Imaginemos, dentro de dos semanas nos caerá encima un asteroide tamaño estadio, pese a no ser muy grande, una bola más brillante que el Sol cruzará la atmósfera a sesenta veces la velocidad del sonido, con la potencia de cuatro mil bombas de Hiroshima aplastará ciudades y morirán millones.
No es ciencia ficción, muchos asteroides asesinos sólo se ven en el último momento.
En 2019, el asteroide O-K del tamaño de un edificio de treinta plantas se descubrió justo un día antes de que pasara más cerca que algunos de nuestros satélites.
El año pasado, el aún mayor asteroide M-K se divisó trece días antes de que nos cruzara más cerca que la Luna.

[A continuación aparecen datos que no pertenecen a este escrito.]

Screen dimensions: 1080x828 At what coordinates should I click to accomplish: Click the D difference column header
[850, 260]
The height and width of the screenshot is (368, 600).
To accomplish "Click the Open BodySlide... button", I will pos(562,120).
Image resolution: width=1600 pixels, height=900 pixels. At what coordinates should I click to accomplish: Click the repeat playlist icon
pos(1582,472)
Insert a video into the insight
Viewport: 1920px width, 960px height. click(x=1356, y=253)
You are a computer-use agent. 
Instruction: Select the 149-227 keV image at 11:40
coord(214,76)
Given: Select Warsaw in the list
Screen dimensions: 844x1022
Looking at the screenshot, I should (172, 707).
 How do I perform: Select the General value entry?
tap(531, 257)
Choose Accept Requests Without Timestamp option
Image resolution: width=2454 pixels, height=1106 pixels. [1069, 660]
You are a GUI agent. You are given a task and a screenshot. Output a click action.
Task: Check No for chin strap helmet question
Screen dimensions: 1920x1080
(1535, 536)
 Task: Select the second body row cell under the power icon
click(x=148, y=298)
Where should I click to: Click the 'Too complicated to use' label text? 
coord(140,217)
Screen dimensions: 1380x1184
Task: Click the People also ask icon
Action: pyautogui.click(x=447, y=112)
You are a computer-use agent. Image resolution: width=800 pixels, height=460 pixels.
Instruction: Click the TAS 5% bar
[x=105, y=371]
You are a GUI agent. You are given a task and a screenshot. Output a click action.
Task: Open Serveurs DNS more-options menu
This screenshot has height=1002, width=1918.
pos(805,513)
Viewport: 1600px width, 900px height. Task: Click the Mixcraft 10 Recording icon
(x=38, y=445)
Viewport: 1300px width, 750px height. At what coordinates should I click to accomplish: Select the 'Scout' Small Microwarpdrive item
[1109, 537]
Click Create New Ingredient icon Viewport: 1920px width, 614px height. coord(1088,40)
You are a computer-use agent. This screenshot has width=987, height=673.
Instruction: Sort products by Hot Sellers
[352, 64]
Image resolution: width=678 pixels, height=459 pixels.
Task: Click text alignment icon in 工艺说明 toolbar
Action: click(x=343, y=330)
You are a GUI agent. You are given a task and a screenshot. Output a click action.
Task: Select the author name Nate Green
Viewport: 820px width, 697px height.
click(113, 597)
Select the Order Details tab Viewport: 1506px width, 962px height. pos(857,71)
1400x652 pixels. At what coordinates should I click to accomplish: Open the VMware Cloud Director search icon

De haber impactado, habríamos sufrido la potencia destructora de tres mil y nueve mil bombas de Hiroshima.
Sorprende que la humanidad aún no tenga un plan concreto al respecto.
Los científicos han ideado todo tipo de trucos para apartar asteroides peligrosos, pintarlos para que la luz solar los desvíe, enviar propulsores que los guíen, achicharrarlos con láseres, incluso estrellarles naves espaciales.
Todos tienen una gran pega: equivalen a intentar desviar un carguero tirándole un saco de patatas.
Moverían el asteroide, pero sólo un poquito.
Con estos métodos para evitar un impacto con la Tierra es necesario actuar años o décadas antes.